The UK Ministry of Defence is investigating what caused a British Army AgustaWestland Lynx AH9A utility helicopter to crash in Afghanistan on 26 April, killing five of its personnel.

According to the MoD, the crash occurred during “a routine flight in Kandahar Province, southern Afghanistan”. Three Army Air Corps personnel from the Royal Air Force’s Odiham air base in Hampshire were killed, along with an RAF serviceman from the same site and an army reservist from the 3 Military Intelligence Battalion.

While investigation work continues, Maj Gen Richard Felton, commander of the UK’s Joint Helicopter Command, says the incident “would appear to have been a tragic accident”.
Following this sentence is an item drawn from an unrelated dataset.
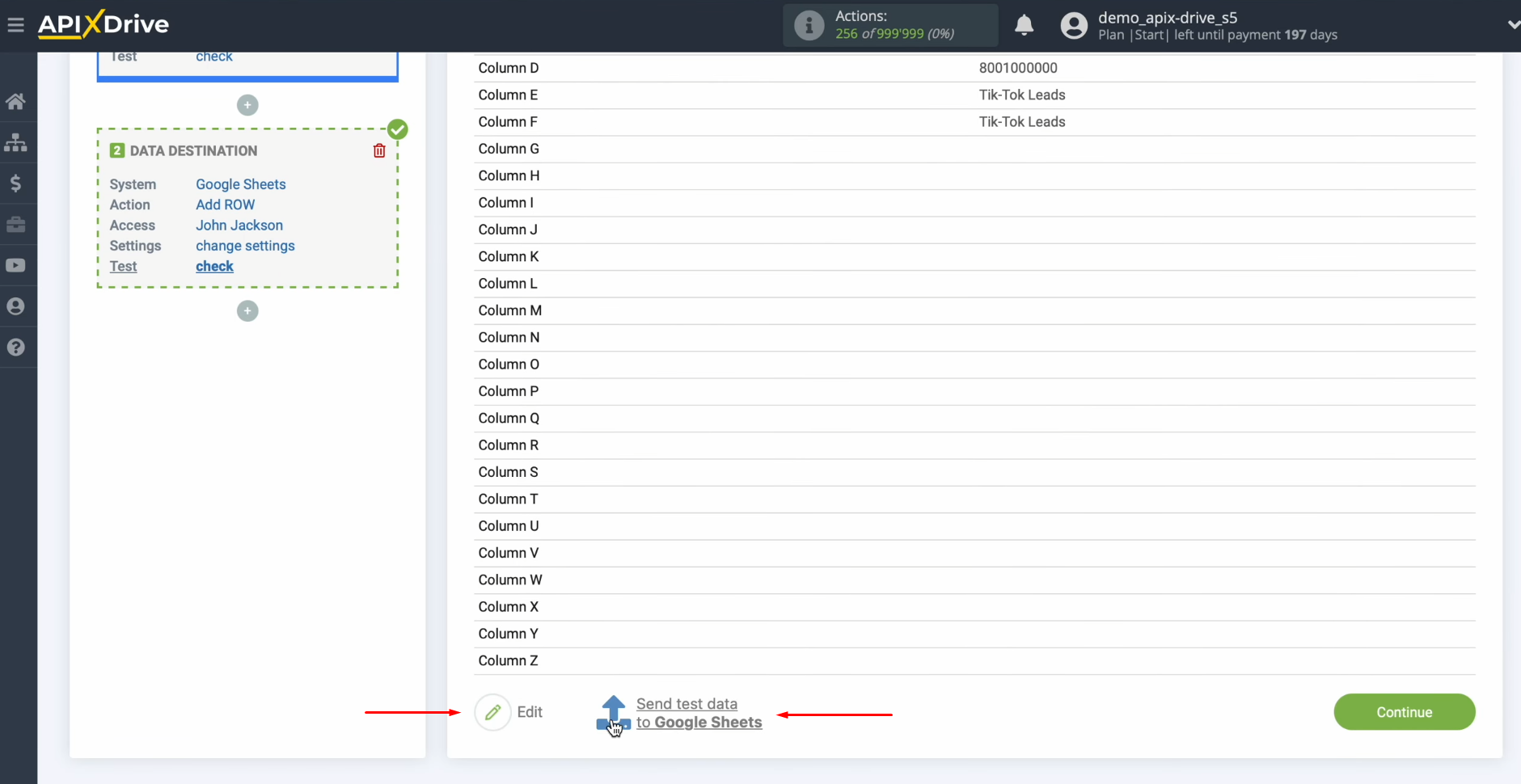The height and width of the screenshot is (784, 1521).
Task: Send test data to Google Sheets
Action: 698,713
Lynx AH9A - Crown Copyright

Crown Copyright

The crash is the second fatal aircraft loss for the UK armed forces in Afghanistan in over a decade of combat operations. Fourteen personnel were also killed in 2006, during a mid-air explosion involving an RAF BAE Systems Nimrod MR2 surveillance aircraft.

The loss is, meanwhile, the first to have involved the army’s upgraded Lynx AH9A – a model developed specifically to cope with the “hot and high” operating conditions encountered in Afghanistan. Performed by AgustaWestland by late 2011, modifications to the service’s previous AH9-standard aircraft involved replacing the engines on 22 rotorcraft with more powerful LHTEC CTS800-4Ns, also used with the new-generation AW159 Wildcat.

Flightglobal’s Ascend Online database records the Army Air Corps as having had 16 operational AH9As prior to the accident, with its six other rotorcraft listed as in storage.